The codex contains lessons from the Gospels of John, Matthew, and Luke in a lectionary (Evangelistarium), on 137 parchment leaves, with some lacunae. The text is written in Greek minuscule letters, in two columns per page, 25-29 lines per page.

In John 1:18 it has μονογενης without υιος.

Several different leaves at the end (3rd, 4th, 5th, and 7th leaves) are palimpsests, from the 10th century, are written in uncial letters, in two columns per page, 32 lines per page (almost illegible). According to Gregory they have text from Book of Job and 1 Peter.

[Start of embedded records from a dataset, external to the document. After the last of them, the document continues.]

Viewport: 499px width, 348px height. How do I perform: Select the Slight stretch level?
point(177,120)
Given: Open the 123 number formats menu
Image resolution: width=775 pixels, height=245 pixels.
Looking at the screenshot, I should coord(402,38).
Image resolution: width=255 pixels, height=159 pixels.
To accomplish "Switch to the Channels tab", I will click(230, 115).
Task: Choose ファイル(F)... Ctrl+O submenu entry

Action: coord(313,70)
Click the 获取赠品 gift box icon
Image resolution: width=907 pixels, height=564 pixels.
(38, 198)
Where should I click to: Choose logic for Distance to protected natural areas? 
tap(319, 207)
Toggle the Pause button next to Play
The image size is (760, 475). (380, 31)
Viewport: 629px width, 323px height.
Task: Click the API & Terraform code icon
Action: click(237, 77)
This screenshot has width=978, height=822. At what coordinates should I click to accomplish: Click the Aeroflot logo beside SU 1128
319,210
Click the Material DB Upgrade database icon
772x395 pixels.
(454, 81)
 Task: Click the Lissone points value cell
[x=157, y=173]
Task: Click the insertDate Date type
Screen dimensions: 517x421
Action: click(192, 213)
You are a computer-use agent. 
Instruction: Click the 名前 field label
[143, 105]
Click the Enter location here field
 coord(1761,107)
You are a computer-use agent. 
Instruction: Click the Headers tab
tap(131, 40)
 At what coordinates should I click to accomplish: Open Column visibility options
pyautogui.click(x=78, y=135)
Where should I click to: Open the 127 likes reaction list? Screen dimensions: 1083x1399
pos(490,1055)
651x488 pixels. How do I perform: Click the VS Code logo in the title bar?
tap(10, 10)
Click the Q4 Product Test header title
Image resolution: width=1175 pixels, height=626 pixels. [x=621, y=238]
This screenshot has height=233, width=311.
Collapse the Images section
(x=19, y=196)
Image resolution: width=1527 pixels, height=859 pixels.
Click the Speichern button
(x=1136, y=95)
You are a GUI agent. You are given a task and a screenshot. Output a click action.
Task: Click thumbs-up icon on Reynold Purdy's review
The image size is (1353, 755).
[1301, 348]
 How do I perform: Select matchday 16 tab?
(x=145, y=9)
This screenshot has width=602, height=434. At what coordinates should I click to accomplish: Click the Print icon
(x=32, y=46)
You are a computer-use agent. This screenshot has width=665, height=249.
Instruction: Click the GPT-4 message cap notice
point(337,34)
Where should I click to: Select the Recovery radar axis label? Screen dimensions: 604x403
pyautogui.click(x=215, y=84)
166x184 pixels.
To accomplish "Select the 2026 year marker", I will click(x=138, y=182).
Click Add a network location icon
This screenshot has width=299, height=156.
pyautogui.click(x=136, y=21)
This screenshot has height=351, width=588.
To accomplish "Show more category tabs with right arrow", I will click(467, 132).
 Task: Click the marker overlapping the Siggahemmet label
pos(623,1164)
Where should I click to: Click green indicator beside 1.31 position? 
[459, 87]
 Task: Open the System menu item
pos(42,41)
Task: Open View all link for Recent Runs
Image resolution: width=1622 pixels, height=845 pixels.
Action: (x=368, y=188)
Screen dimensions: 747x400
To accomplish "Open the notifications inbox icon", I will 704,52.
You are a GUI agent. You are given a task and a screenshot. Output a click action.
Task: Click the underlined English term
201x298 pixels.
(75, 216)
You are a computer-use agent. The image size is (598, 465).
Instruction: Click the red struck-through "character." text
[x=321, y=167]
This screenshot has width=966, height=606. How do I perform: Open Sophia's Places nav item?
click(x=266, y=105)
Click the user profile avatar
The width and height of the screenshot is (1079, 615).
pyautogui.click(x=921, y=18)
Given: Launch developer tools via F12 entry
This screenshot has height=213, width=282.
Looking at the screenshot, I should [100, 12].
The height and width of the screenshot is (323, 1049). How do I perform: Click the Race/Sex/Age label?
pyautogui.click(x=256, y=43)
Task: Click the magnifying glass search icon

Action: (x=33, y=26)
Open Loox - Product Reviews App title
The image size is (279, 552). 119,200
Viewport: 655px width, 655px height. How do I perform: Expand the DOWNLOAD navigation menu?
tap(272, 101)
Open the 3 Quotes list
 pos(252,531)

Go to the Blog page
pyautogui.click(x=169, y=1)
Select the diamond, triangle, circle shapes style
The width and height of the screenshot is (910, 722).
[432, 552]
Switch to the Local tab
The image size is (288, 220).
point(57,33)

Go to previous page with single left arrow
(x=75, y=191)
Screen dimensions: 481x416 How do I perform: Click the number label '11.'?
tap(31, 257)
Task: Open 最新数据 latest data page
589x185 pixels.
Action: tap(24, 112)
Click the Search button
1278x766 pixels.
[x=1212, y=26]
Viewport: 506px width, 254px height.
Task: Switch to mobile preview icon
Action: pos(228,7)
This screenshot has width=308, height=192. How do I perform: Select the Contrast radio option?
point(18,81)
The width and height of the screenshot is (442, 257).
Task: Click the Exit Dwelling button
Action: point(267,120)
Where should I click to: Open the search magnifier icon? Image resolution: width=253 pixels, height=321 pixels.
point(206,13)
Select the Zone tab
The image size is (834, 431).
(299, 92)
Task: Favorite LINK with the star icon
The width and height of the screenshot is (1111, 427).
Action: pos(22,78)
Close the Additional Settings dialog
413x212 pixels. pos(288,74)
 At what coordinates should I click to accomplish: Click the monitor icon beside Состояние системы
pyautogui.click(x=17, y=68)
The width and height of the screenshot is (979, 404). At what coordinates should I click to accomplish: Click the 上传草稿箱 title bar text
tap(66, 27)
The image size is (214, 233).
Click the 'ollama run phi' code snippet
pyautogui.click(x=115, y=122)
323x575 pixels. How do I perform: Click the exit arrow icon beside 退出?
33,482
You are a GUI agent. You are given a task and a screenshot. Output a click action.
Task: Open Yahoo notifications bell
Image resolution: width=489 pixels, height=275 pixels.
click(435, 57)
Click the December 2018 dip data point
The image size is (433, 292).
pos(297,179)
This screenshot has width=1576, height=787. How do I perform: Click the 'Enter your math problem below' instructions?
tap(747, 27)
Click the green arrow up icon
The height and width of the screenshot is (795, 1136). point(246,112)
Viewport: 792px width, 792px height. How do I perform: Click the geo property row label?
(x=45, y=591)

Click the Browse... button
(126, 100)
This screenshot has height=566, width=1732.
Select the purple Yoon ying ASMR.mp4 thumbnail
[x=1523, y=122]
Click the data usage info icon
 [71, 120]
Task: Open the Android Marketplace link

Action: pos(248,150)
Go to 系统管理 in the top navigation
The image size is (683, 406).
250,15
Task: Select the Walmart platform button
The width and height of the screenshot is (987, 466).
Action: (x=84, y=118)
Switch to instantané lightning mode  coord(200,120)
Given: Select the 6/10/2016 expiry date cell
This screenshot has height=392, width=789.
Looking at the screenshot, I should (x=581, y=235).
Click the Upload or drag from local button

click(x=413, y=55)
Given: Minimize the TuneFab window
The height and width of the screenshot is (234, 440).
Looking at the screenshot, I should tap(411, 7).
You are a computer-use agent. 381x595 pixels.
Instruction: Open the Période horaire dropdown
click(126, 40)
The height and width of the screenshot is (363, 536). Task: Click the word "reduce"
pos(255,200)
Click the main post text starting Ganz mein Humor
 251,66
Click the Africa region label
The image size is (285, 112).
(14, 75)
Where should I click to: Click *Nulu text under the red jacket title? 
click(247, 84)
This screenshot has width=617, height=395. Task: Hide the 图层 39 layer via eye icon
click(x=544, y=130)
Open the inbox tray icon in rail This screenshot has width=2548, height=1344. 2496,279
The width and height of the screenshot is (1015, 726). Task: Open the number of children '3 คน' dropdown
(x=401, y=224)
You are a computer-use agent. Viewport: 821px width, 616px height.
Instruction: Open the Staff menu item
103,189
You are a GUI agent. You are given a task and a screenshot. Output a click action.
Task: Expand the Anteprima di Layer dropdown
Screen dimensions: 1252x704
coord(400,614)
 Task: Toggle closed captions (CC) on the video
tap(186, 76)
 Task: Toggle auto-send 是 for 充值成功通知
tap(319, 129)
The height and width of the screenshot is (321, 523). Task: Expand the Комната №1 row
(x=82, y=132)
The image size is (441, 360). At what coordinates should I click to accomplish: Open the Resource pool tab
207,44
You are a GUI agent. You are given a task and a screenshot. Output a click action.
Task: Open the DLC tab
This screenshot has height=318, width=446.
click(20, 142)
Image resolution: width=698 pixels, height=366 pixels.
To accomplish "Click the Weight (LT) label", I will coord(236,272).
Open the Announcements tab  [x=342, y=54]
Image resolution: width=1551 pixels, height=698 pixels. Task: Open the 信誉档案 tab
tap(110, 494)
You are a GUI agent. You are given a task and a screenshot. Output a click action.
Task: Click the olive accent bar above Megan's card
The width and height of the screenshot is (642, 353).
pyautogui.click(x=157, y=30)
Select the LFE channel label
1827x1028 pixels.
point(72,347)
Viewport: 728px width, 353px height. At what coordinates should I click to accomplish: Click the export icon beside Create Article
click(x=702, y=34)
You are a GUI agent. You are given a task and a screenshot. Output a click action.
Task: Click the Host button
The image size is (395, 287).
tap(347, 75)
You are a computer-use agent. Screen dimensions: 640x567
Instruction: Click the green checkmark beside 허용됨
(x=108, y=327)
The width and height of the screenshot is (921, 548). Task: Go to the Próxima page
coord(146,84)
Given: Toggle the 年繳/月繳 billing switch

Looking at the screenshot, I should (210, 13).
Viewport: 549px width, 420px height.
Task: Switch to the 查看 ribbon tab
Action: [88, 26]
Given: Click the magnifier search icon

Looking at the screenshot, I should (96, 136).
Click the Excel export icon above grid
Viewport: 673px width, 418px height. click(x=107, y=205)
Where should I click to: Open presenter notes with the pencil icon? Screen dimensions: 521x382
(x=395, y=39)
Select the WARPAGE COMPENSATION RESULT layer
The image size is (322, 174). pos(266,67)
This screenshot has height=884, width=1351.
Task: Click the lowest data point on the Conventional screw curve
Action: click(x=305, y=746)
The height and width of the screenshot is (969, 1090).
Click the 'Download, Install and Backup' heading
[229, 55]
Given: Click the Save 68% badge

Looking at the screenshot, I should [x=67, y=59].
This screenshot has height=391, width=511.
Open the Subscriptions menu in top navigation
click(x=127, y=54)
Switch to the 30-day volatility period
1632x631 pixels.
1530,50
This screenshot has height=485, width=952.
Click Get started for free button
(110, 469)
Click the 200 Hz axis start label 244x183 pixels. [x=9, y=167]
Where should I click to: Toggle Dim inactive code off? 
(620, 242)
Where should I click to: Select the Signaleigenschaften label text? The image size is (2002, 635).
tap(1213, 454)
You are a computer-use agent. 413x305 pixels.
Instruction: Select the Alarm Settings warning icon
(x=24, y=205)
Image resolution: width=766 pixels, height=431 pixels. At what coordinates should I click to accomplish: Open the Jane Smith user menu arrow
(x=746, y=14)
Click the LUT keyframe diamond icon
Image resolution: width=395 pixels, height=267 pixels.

There are daily lessons from Easter to Pentecost.

== History ==

Scrivener and Gregory dated the manuscript to the 13th century. It has been assigned by the Institute for New Testament Textual Research to the 13th or 14th century.

Of the history of the codex nothing is known until 1864, when it was in the possession of a dealer at Janina in Epeiros. It was then purchased from him by a representative of Baroness Burdett-Coutts (1814–1906), a philanthropist, along with other Greek manuscripts. They were transported to England in 1870-1871. The manuscript was presented by Burdett-Coutts to Sir Roger Cholmely's School, and was housed at the Highgate (Burdett-Coutts I. 8), in London.

The manuscript was added to the list of New Testament manuscripts by Scrivener (number 240) and Gregory (number 215). Gregory saw it in 1883.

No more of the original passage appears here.